Before I get into my topic du jour, I want to give a shout-out to the Cleveland Indians. The team that should be managed by Sandy Alomar, Jr. (but is not!) is only half a game out of first place in the AL Central behind the Detroit Tigers, and have a record of 7-3 in their last 10 games. No, this is not the team of years past, with stars like Kenny Lofton, Carlos Baerga, and Jim Thome, but they have Asdrubal Cabrera at shortstop and rightie Justin Masterson (6-2, 3.14 ERA) on the mound, and they mean business.
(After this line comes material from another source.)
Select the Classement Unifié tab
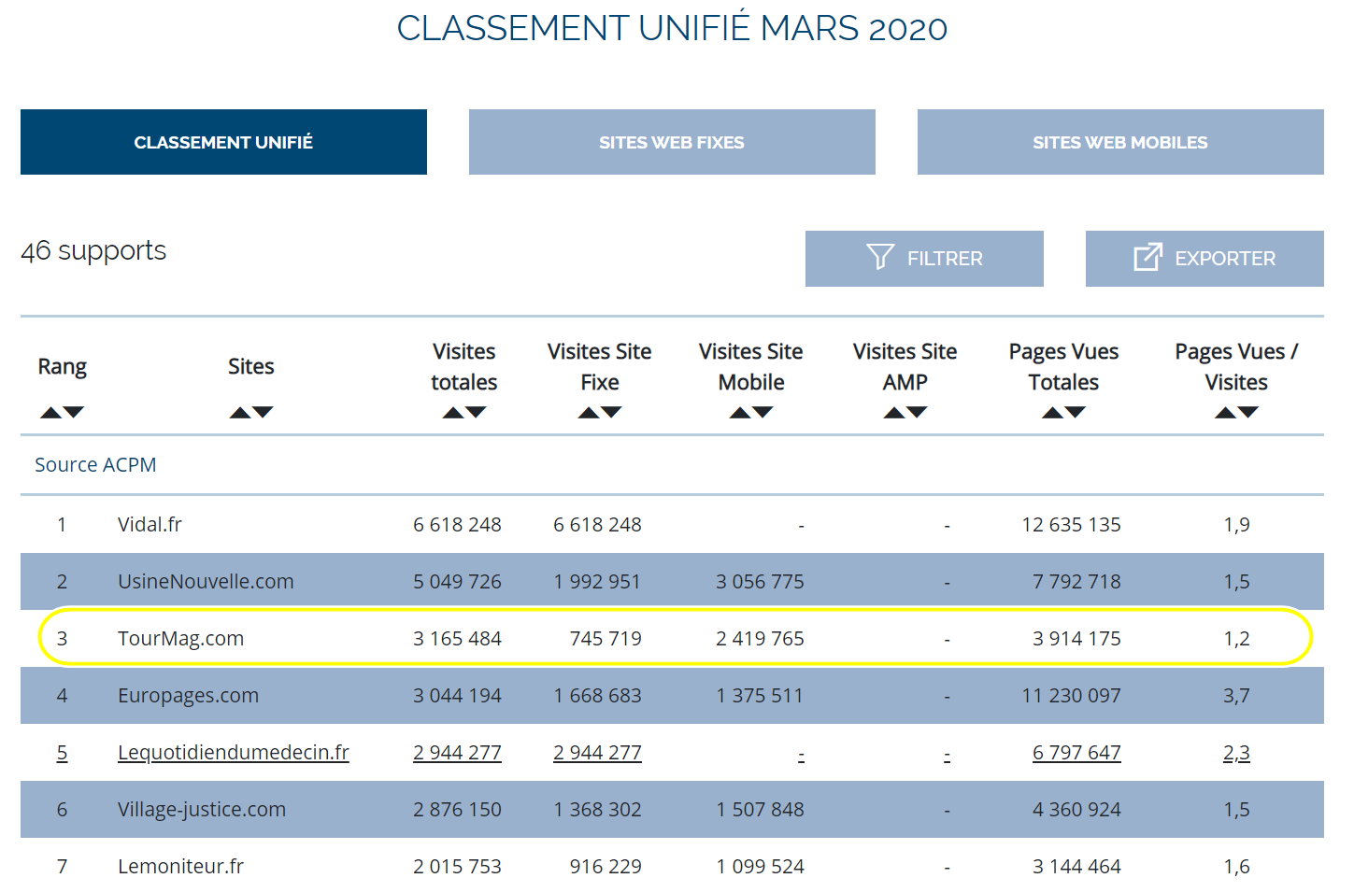1354x892 pixels. click(223, 142)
Now, please don’t get TOO good, because we’re going to a game at Jacob’s Field in August, and I don’t want tickets to be too hard to get!
OK, so now that I got that out of the way, let’s talk about this Bryce Harper kid who keeps bashing himself into outfield walls. I know I’ve said this before, but Harper has to be one of the most intense baseball players I’ve ever seen. He looks and acts like he should be playing rugby or ice hockey or participating in one of those “Strong Man” competitions. Not that Bryce could pull a bus with his teeth, but he is all-in, all the time. This kid sprints to first base after every at-bat, even if he just hits a dribbler to the pitcher. He will try to stretch a single into a double if the ball is hit deep enough. He will dive headfirst into home plate even when it’s not a close play. In one year in the Majors, Harper has stolen home off the Phillies’ Cole Hamels, hit 32 doubles, and 10 triples. He is so competitive, he doesn’t know when to ease up.
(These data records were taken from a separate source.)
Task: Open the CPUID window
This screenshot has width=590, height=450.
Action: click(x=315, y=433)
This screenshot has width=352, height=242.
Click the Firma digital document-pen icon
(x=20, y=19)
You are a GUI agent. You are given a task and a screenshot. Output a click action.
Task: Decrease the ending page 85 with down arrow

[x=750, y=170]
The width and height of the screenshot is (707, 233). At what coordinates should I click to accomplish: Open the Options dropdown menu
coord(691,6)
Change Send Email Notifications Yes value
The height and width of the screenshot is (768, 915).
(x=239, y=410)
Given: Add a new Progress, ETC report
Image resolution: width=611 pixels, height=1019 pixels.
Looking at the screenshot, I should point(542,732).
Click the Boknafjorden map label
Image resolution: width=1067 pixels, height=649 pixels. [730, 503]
So here’s where the big debate is: If your team is leading 6-0 in the fifth inning and your pitcher is throwing heat, do you risk your body to try to catch a fly ball? This was the scenario in Monday night’s game between the Nationals and the Los Angeles Dodgers, where Bryce Harper slammed into the outfield wall and ended up leaving the game and requiring 11 stitches to his chin. Some seem to think that Harper should have taken the ball after it bounced off the wall – he could have dislocated his collarbone, gotten a concussion, or sprained his shoulder and would have to be out for at least four to six weeks (and they don’t call that strip of dirt out there the “warning track” for no reason!). Others believe that Harper is Harper, and he would have done the same thing whether the Nationals were losing by five runs or leading by twenty. This is the way Bryce has always played, and he’s not about to bring his intensity down a notch.
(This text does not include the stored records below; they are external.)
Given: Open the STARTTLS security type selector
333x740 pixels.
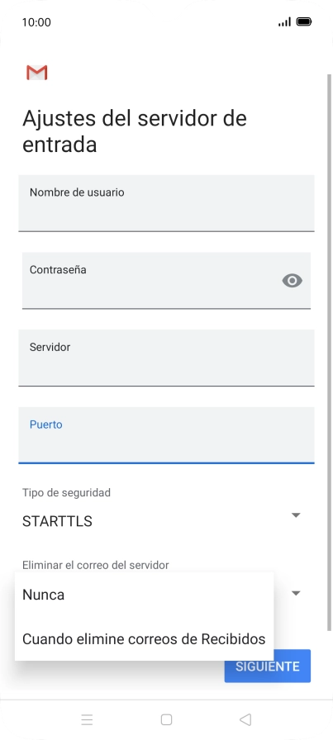Looking at the screenshot, I should click(x=161, y=521).
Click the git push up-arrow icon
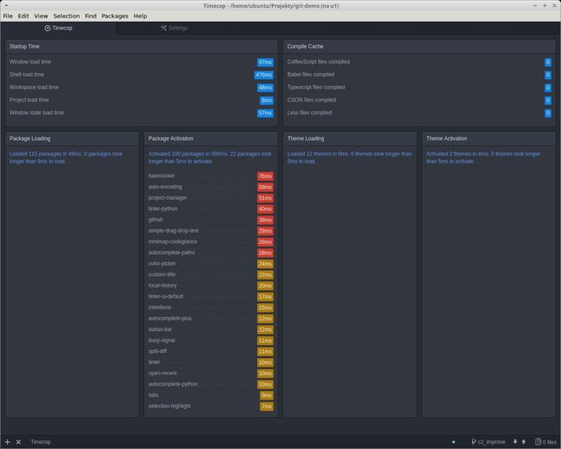Screen dimensions: 561x449 click(524, 442)
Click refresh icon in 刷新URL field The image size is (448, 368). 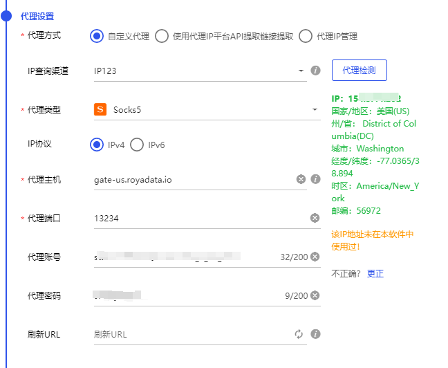point(299,334)
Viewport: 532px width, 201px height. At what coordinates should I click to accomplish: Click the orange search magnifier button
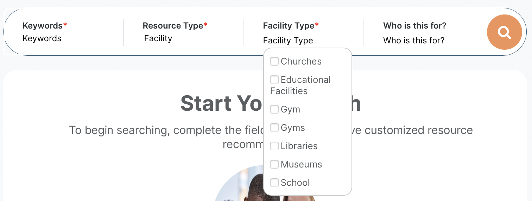504,32
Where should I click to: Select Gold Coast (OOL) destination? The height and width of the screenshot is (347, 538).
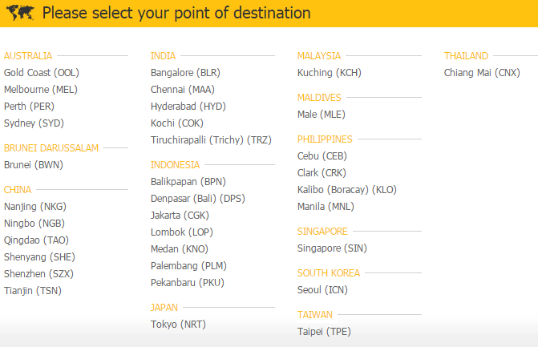pyautogui.click(x=42, y=73)
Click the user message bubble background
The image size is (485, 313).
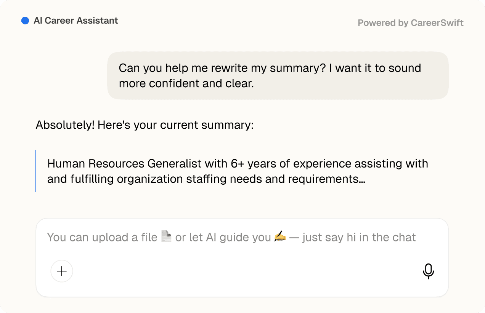pyautogui.click(x=278, y=75)
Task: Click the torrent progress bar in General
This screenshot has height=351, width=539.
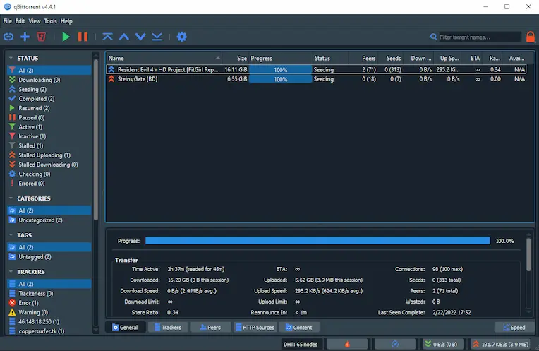Action: point(317,241)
What do I think? I love Harper and the way he hustles (the fact that he’s not cute and gets bad haircuts does not affect how I feel about his playing ability). I love his drive, his determination, and his work ethic. He’s part Rose, part Clemente, part Dykstra (without the potty mouth and jail time) and part Griffey (junior). If more guys played baseball like Bryce does, it would be a more interesting game to watch. But then again, he’s only 20. His body is not always going to be so forgiving when he slams into a wall ten or fifteen years from now (wait until he plays at Wrigley Field, where the outfield wall is solid brick!). Harper grew up as a catcher, and the Nationals switched him to the outfield so he wouldn’t suffer so much wear and tear and get so beat up. If they really want to keep him bubble-wrapped, then perhaps they can move him to the bullpen and have him pitch one or two innings every couple of days. J
For now, I don’t think you can tell Bryce Harper to ease up and hold back a little. After all, the kid makes over $1 million a year, so he’s going to earn his paycheck and give fans their money’s-worth. Let’s just hope the Nationals’ athletic training staff has enough bandages and Steri Strips to keep Bryce Harper put together for years to come.